Ponad 3,5 miliona złotych mieli wyłudzić właściciele firm oferujących usługi internetowe. Pokrzywdzonych jest ponad 5 i pół tysiąca przedsiębiorców z całego kraju. Prokuratura Okręgowa w Katowicach właśnie zakończyła śledztwo w tej sprawie i przesłała do sądu akt oskarżenia. Liczy on prawie 1500 stron, a w czasie śledztwa zgromadzono blisko 600 tomów akt.

Oskarżeni mieli oferować przedsiębiorcom rejestracje domen internetowych, których nazwy nawiązywały do prowadzonej działalności gospodarczej. 

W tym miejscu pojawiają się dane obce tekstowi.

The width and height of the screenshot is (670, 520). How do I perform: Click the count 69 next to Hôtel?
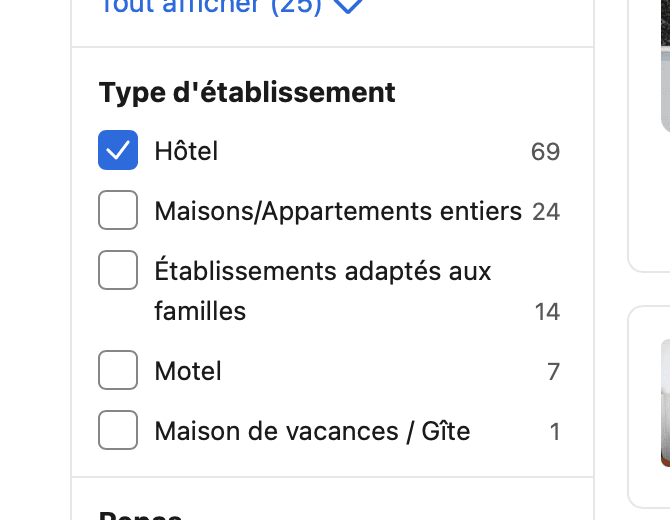[x=545, y=152]
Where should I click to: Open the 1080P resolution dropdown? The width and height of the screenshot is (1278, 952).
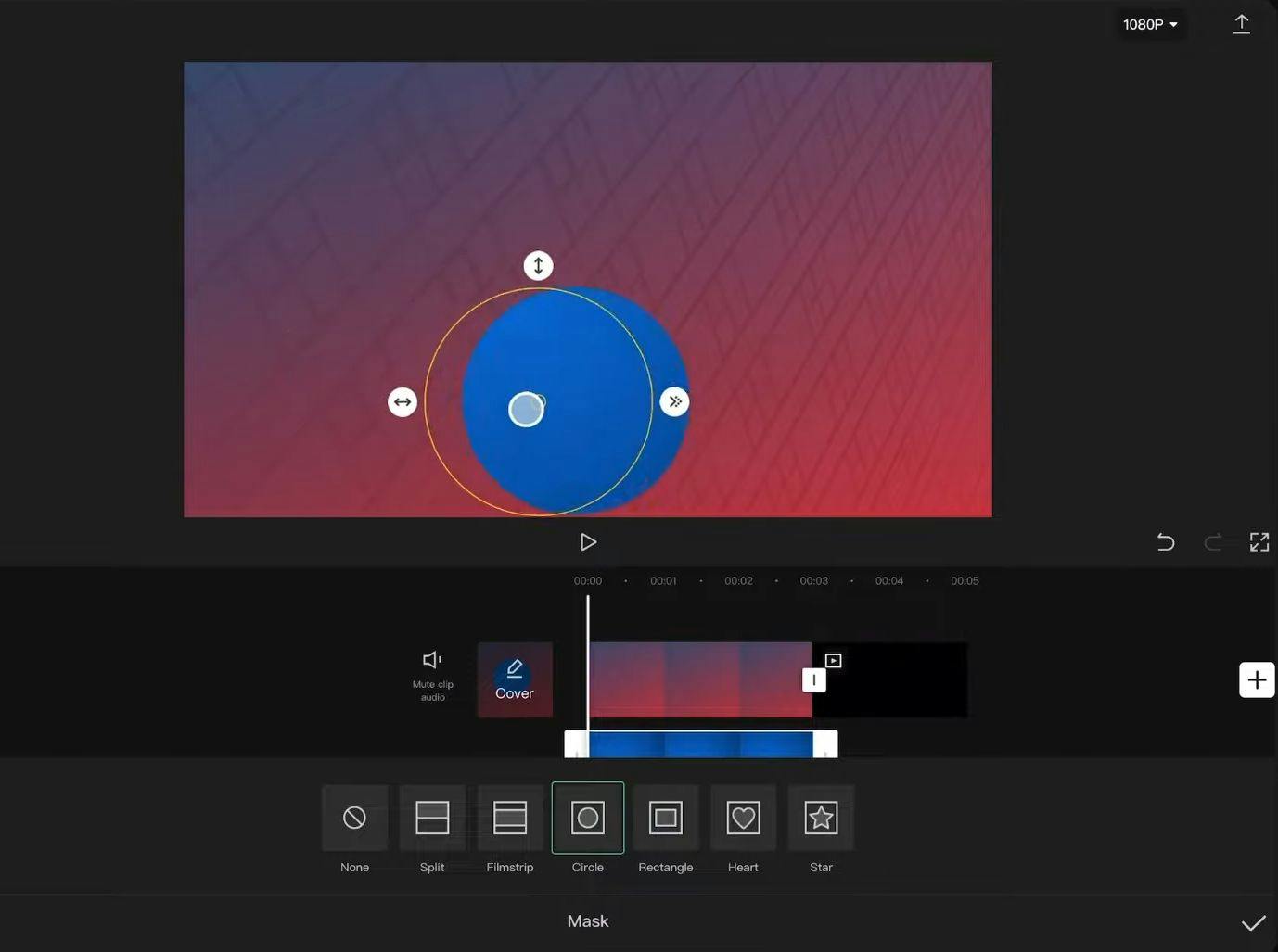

Jednak - według śledczych - do zawierania umów dochodziło podstępem, bo telemarketerzy, na polecenie swoich szefów, przekazywali innym przedsiębiorcom fałszywe informacje. W trakcie rozmowy przekonywali, że ktoś inny z tej samej branży już zadeklarował, że kupi nazwę takiej domeny. Chodziło o to, aby wręcz wymusić zgodę na natychmiastowe podpisanie umowy.

Część tych nagrań wykorzystywały potem firmy windykacyjne, którym sprzedawano wierzytelności. Poza tym oskarżeni będą też odpowiadać za informowanie przedsiębiorców o rzekomej konieczności wnoszenia opłat za wpis do prywatnych rejestrów.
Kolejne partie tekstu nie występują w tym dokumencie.